Sodium Sesquicarbonate, the Best Floor Cleaner?

Published at 17:35 on 23 July 2017

Some years ago, I was renting a room in a house. In the utility room was a box of a product called “Dirtex,” which could be used for, amongst other things, a floor cleaner. Because I needed to clean a floor that day, and it was handy, I tried it. It worked wonderfully.

A glimpse at the ingredients showed that it was mostly “sodium sesquicarbonate,” a compound new to me at the time. It’s basically a double salt of sodium carbonate (a.k.a. washing soda) and sodium bicarbonate (a.k.a. baking soda).

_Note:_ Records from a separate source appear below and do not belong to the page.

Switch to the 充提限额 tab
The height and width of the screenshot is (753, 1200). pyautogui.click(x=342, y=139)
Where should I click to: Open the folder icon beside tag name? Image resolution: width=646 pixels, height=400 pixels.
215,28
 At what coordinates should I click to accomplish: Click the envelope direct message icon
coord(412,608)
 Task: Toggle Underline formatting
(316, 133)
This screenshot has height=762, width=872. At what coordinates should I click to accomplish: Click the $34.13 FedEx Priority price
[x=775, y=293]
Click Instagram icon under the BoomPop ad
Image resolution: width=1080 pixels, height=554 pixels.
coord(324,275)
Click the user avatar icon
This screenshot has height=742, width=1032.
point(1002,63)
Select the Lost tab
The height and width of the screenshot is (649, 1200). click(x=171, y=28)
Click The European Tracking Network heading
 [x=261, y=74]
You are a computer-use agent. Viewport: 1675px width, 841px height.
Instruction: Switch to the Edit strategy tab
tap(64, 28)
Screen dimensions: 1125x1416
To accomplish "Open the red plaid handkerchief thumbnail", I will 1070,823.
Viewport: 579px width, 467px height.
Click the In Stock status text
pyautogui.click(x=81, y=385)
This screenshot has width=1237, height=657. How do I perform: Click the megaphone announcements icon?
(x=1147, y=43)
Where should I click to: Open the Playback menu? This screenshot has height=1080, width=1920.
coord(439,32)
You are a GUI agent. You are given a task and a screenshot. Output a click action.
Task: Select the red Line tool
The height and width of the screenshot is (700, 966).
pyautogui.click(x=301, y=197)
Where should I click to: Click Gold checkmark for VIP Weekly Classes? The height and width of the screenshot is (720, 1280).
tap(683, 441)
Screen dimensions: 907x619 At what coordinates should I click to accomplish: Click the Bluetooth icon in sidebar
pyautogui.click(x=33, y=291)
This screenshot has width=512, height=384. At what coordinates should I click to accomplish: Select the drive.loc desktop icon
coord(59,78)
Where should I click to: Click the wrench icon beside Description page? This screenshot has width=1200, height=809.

I couldn’t find that product after I moved to Bainbridge Island, but the grocery store here sells both washing soda and baking soda, and I have a gram scale. So it was a simple matter to weigh out 286 grams of washing soda (being a decahydrate, it has a high molecular weight) and 84 grams of baking soda, and mix the two.

No, that’s not making true sodium sesquicarbonate unless I dissolve and recrystallize the result, but given that I’m just going to be dissolving it in a bucket of mop water, it makes no difference to the resulting solution. And yes, I’m sure there’s a little bit of variation as the powders separate and settle, but mopping the floor isn’t a precision science. It works well enough.

Which, to the best I can recollect, is about as well as the commercial product worked, which in turn is quite well indeed.